Hoje, a caminho da clínica, o carro parou no semáforo e fiquei olhando um sujeito que guardava a porta de um comércio. Sentado numa cadeira virada para a rua, jornal jogado sobre o colo, a cabeça recostada na parede. Ele dormia. Centenas de carros e pessoas, patinetes e ônibus, bicicletas e motos passando logo em frente. E o sujeito dormia como minha filha quando desmaia no sofá da sala. Alguém então buzinou longamente. Era o carro atrás de mim avisando gentilmente que o semáforo estava verde e o carro da frente já estava uns 200 metros adiante.

A recepcionista chama a idosa para sua consulta. “Dona Rosa”, ela anuncia. A senhora não escuta. “Dona Rosa, pode subir”, ela repete. Mas a mulher não se move, continua na conversa truncada com a colega. “Dona Rosa!” outra vez e a amiga escuta. “Te chamou, Rosa”, “Oi? Não, não chamou. Não escutei”, “Chamou, sim, vamos lá”, “Será que chamou?”, “Chamou. Vamos lá ver”. Levantam as duas, com a vagareza de quem se desdobra. “Moça, você chamou?”, ela pergunta para a recepcionista. “Dona Rosa? Chamei, sim. Pode ir”. “Ela chamou mesmo”.

As velhas saem. O rapaz à frente continua imóvel. Um casal entra na sala e se acomoda. Trocam duas ou três frases e pegam os celulares.

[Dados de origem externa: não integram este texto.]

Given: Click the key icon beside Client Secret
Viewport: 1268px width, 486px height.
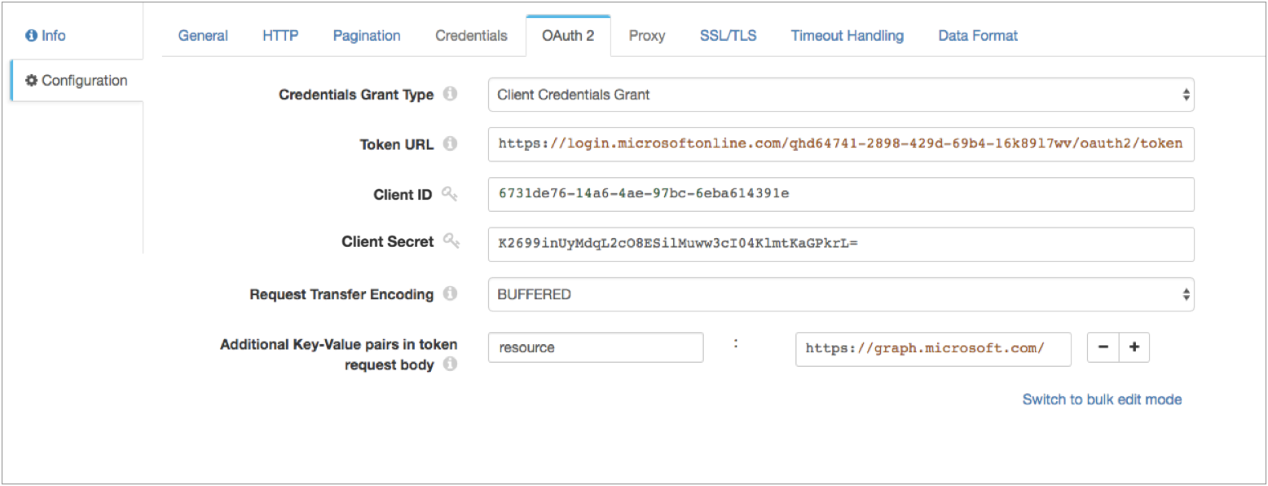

Fecho o livro que já não estava lendo e pego o celular também. Começo a tomar essas notas e a recepcionista anuncia “Sr. Henrique”. Eu finjo que não escuto, quero terminar de escrever. Mas ela sabe que sou eu e chama outra vez. “Pode subir”, ela fala quando olho na direção dela.

“Qual é o andar mesmo?”, faço a pergunta que repito semanalmente há quase um ano. Tem informações que o cérebro já não salva. Deveria anotar no celular, eu penso. “É o 11 andar, senhor. Sala 1109, saindo à esquerda”. Para aliviar, tento uma piada: “Eu deveria vir é num médico pra memória, né?”. Ninguém ri.

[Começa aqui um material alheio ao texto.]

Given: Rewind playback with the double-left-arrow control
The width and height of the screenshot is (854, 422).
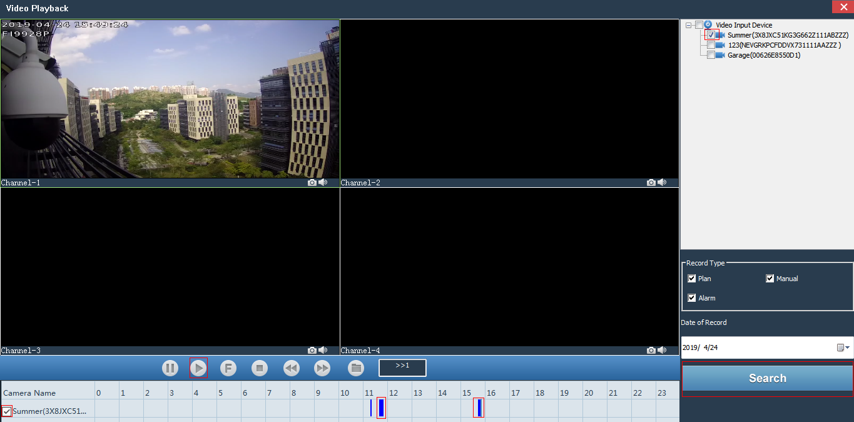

Passo as catracas do prédio e chamo o elevador. No balcão da recepção, atrás de mim, um homem aparece e aborda o segurança: “Oi, boa tarde, eu vou falar com o Guilherme, ele é médico, tem um consultório aqui”. “O senhor é paciente?”. “Não, somos conhecidos”, “E qual é a sala, senhor?”, “Então, eu não sei”, “Sabe o sobrenome dele?”, “Hum… não. Eu sei que é Guilherme, eu já vim aqui”, “Seria o Dr. Guilherme Assis?”, “Não, não é Assis…”, “E o senhor lembra o andar?”, “Não. Mas o sobrenome… o sobrenome dele é… puxa, to quase lembrando”, “Seria o Guilherme Nascimento?”, “Não, não, também não é esse”, o homem lamenta. “Bom. Não sei como ajudar”, diz o segurança. “Olha”, diz o homem, “eu lembro de uma coisa. Eu não sei o andar, mas eu sei que quando saia do elevador, eu virava assim para esse lado aqui e aí a sala já estava ali, logo ao lado. Acho que era a segunda ou terceira sala. Ou a quarta também…”.

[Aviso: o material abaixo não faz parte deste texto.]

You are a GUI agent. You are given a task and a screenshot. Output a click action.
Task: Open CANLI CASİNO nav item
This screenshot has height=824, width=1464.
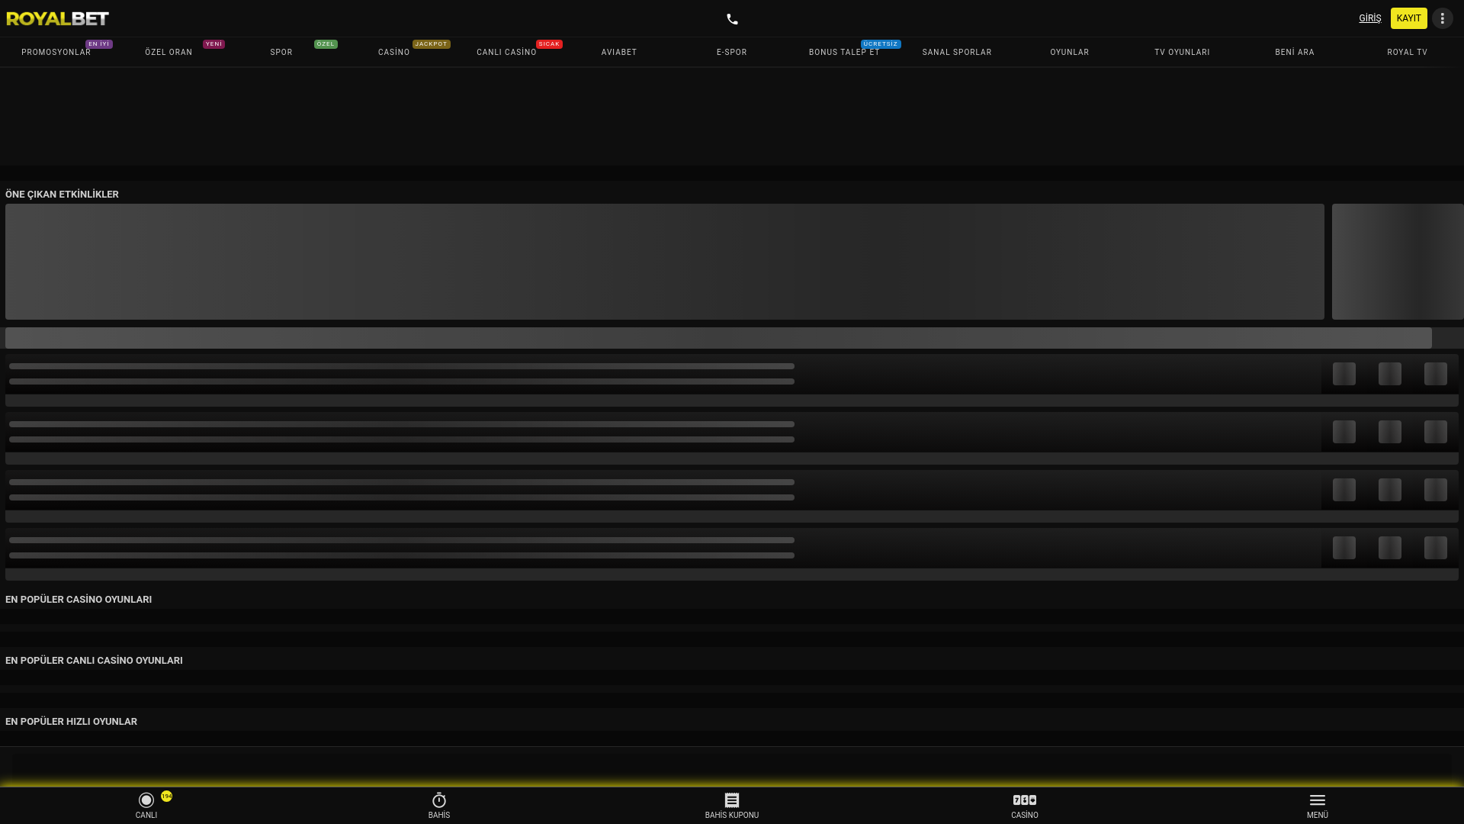[x=506, y=52]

O meu elevador chega. Eu lamento. Queria saber para onde o homem iria. Eu iria atrás dele para presenciar o encontro se pudesse. Quem chega com tão pouca informação para visitar um médico para não se consultar? Mas alguém segura a porta do elevador para eu entrar. Me apresso. Penduro o crachá do prédio no passador da calça, ajeito a manga da camisa e agradeço a gentileza.

Então me dou conta de que ainda estou com os fones de ouvido nas mãos. Eu os acomodo na caixinha nova, guardo no fundo do bolso da calça e subo para minha consulta na 1109. “Oi, Henrique”, cumprimenta a doutora, “o que conta de novidade?”. Eu olho para trás. “Acho melhor eu escrever.”